Chanel is one of the most recognizable luxury brands and for many women purchasing a Chanel handbag is on their must-have list of purses to add to their collection.
Although these handbags are much sought-after, Chanel bags are some of the most expensive on the market and as a result, can lead many women away from retail stores and instead search for these items on the secondary market (i.e. consignment stores). However, as with Louis Vuitton or other popular luxury designer brands, Chanel handbags are often faked as well. Therefore when deciding to purchase a vintage or pre-loved bag you should be careful when evaluating the purse you would like to acquire.
To help you better understand how to authenticate Chanel handbags we have created this guide!
Chanel handbags typically can be found in lambskin leather which should feel buttery soft or calfskin leather, otherwise more widely known as Chanel Caviar leather, which should have a pebbled, or grained texture.
Things to consider when choosing a Chanel handbag are that the calfskin leather is more prone to scratches, however, on the other hand, the lambskin leather can be more difficult to clean if it were to get dirty. Click here to read about how to take care of your Chanel leather handbags.
Chanel handbags can also come in patent leather, silk, and suede so don’t think that just because the purse isn’t in lambskin or calfskin that the bag is not authentic.
The Chanel logo is iconic and is typically one of the first things that women look for when authenticating a bag. It was actually Karl Lagerfeld in the 1980s who first created the iconic overlapping C-lock. Make sure that when purchasing a handbag that the right C overlaps at the top and the left C overlaps at the bottom.
Once you open the purse the back of the lock plate should have flat head screws (there should never be Phillips head screws) and it should also be stamped in all-caps CHANEL / PARIS.
The quality of the stitching of Chanel handbags is a very important aspect to evaluate when purchasing a vintage or pre-loved Chanel bag. The quilted Chanel bags have a very high stitch count, typically around 11 stitches per side of each diamond. The high stitch count allows for a quilted look without looking too puffy.
Things to consider, with the diamond design the stitches should align perfectly and there should be no missed stitches or uneven seams.
Chanel hardware is always of great quality, and actually, up until 2008, the hardware was done in 24k plated gold.
The hardware should be in a heavy high-quality material, you will never see a Chanel purse with plastic or cheap metal hardware. That being said the hardware on authentic handbags can still show wear and tear depending on the age and overall condition of the bag.
In the 1980s Chanel created its own coding system for their handbags.
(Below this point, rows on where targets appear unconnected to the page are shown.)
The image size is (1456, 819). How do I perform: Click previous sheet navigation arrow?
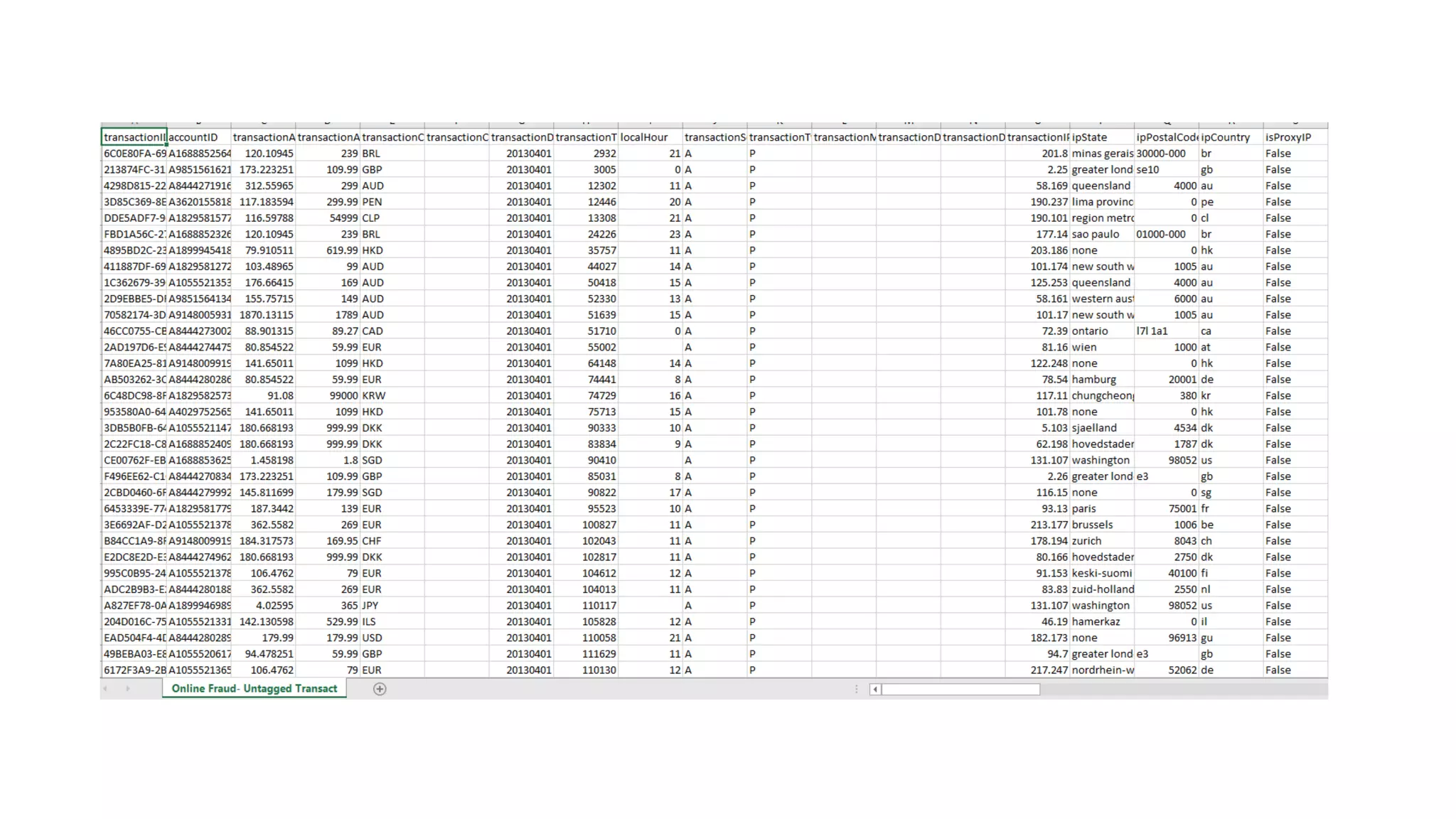coord(105,688)
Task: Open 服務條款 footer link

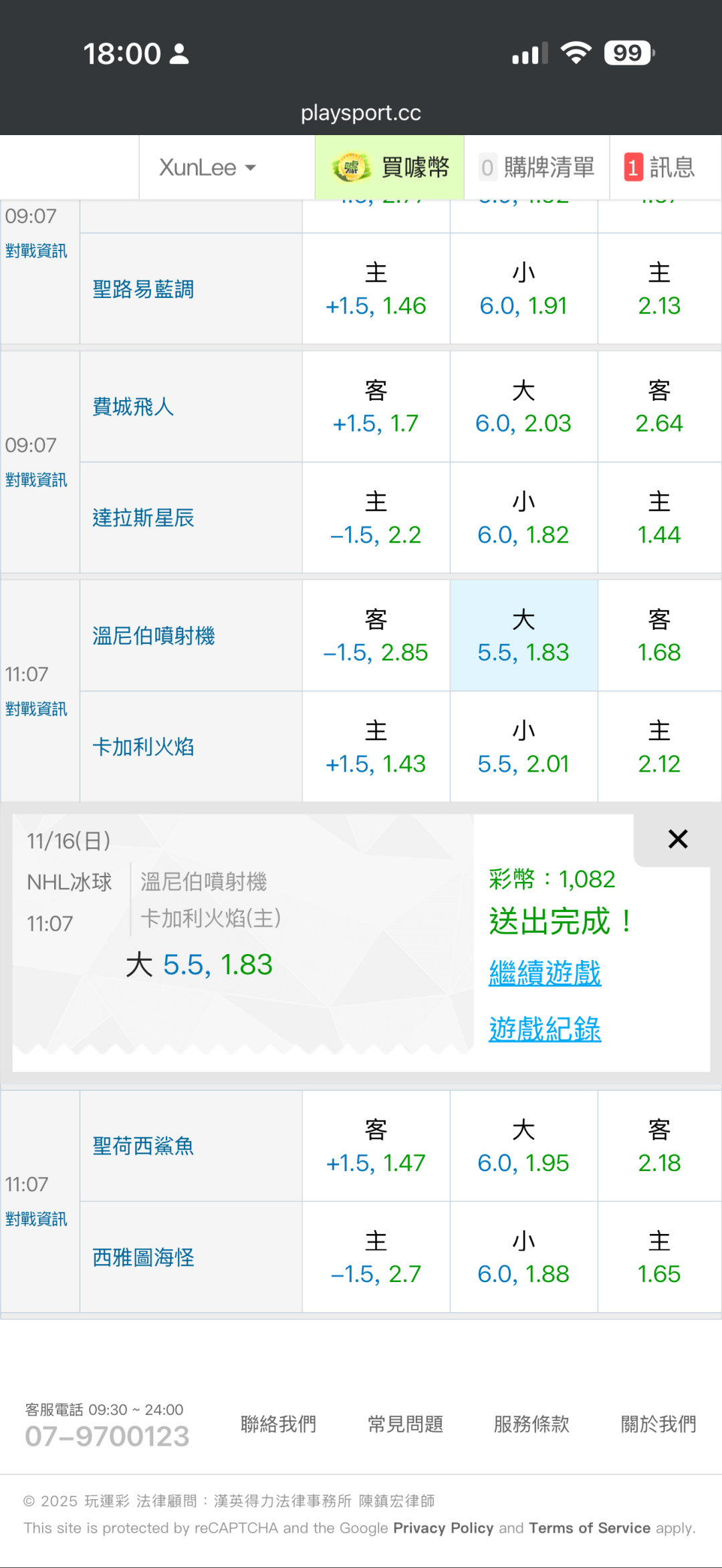Action: tap(531, 1424)
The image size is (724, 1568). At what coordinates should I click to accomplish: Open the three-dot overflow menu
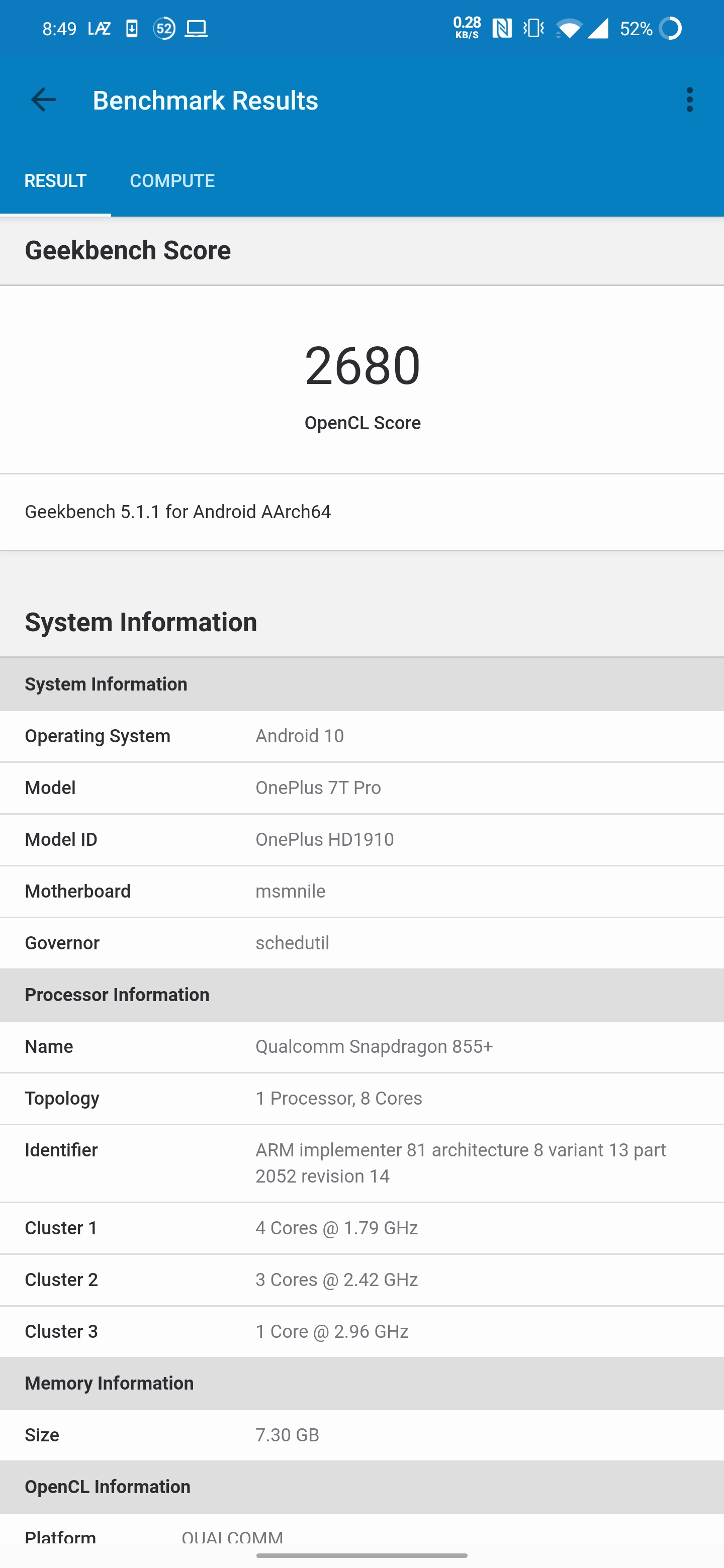(689, 100)

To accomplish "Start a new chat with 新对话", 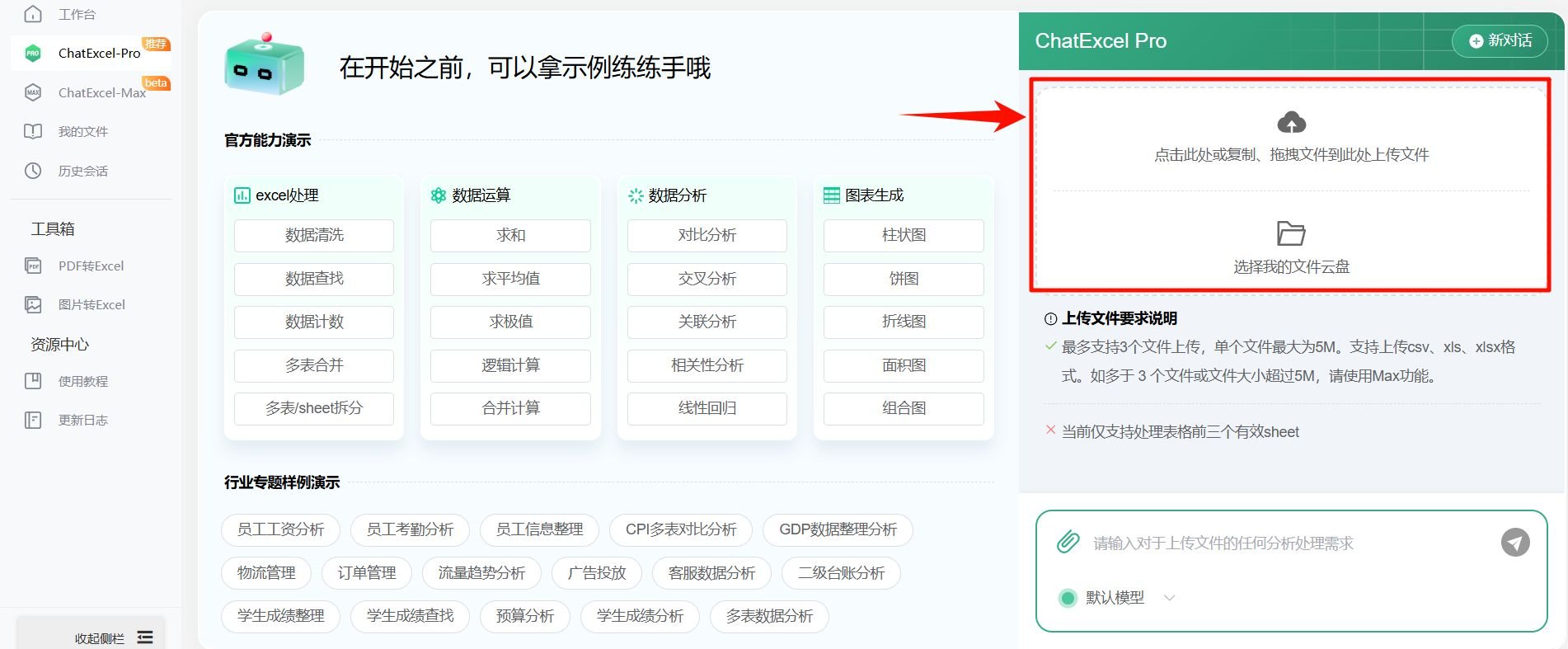I will [1500, 40].
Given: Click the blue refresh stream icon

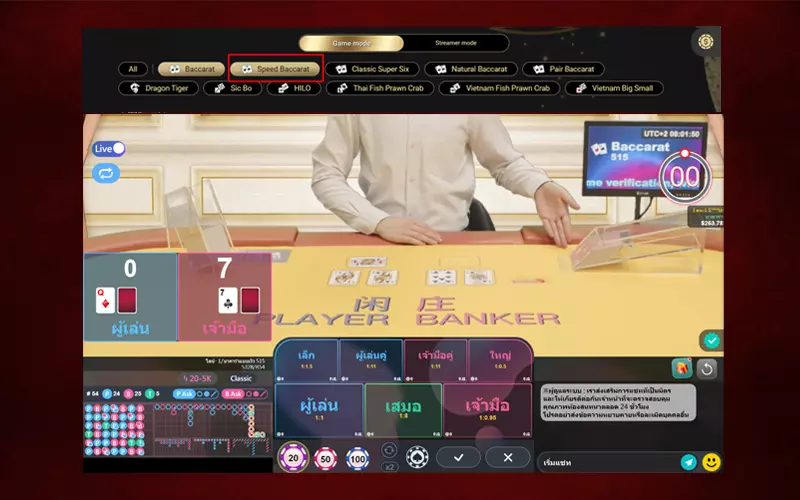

Before 1984 Chanel did not use any kind of coding system, therefore, if you have a vintage handbag pre-1984 you will not find a serial number inside the purse. However, in some cases, the sticker with the serial number can be missing or end up peeled off due to wear.
-From 1984-1986 the serial number must have 6 digits.
-From 1987-2004 the serial number must have 7 digits.
-From 2005-present the serial number must have 8 digits.
Click here to see our in-depth guide to Chanel serial numbers.
If you were to purchase a Chanel handbag from a retail store, included in your purchase would be a Chanel authenticity card (unlike Louis Vuitton handbags which do not include authenticity cards). The authenticity cards were introduced in the 1980s at the same time as the serial number dating code system. However, keep in mind that fake handbags can come with fake authenticity cards as well.
-the card should feel sturdy like a credit card.
-the number on the card should match the serial number on the sticker inside the bag.
-from 2005-present on the card should include a light-gray circular symbol.
But don’t worry if you don’t have an authenticity card, often times the cards can become easily lost.
Another aspect of Chanel handbags to evaluate before purchasing are the zippers. Chanel has used a variety of different zippers on their purses, including Lampo, EP, OPTI DMC, éclair, DMC, and YKK. Additionally, zippers can have CHANEL or three Cs in a circle and sometimes with vintage handbags zippers can be unmarked.
Once you open a Chanel you should look closely at the logo at the interior. The logo should not just sit on top of the leather, it should be embossed into the leather.
Another thing to consider is that the color of the interior stamp should match the exterior hardware (i.e. gold hardware should correlate to gold interior stamping).
An authentic Chanel handbag’s interior lining should be pulled tightly to the walls of the purse and should lay flatly with no bumps or bubbles.
Purchasing a Chanel handbag can be a daunting experience, especially if you are purchasing online where you can’t touch and see in person the item. Don’t be afraid to ask questions or for more pictures of the bag you are coveting.